*Task description*. Only one stretch of the data below is needed. Output the lines from the one with "Screen dimensions: 855x820" up to and including the one with "Given: Switch to the Сегодня tab", exactly as they stand.

(Supplied entries Opens)

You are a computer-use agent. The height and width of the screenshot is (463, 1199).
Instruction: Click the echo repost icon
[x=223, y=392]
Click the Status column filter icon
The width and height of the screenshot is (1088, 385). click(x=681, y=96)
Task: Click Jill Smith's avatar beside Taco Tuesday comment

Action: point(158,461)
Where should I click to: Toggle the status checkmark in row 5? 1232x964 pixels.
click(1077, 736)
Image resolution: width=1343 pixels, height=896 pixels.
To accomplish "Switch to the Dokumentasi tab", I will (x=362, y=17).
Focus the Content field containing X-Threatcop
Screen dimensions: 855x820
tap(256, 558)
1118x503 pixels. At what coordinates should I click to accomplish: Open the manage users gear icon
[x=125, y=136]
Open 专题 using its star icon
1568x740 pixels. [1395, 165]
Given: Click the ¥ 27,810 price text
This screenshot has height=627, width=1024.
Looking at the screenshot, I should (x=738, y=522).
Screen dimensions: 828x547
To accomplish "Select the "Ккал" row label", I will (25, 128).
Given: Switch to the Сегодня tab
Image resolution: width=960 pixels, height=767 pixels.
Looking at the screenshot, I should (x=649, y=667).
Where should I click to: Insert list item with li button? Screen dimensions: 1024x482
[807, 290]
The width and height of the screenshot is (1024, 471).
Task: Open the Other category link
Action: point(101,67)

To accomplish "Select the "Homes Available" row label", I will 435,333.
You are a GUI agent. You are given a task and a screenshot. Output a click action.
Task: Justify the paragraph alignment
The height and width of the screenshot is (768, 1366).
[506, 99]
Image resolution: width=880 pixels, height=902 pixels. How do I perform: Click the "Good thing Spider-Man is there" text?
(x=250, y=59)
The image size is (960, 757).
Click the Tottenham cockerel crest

(Supplied entries Closes)

*Task result*.
Screen dimensions: 855x820
tap(256, 558)
1118x503 pixels. At what coordinates should I click to accomplish: Open the manage users gear icon
[x=125, y=136]
Open 专题 using its star icon
1568x740 pixels. [1395, 165]
Given: Click the ¥ 27,810 price text
This screenshot has height=627, width=1024.
Looking at the screenshot, I should (x=738, y=522).
Screen dimensions: 828x547
To accomplish "Select the "Ккал" row label", I will (25, 128).
Given: Switch to the Сегодня tab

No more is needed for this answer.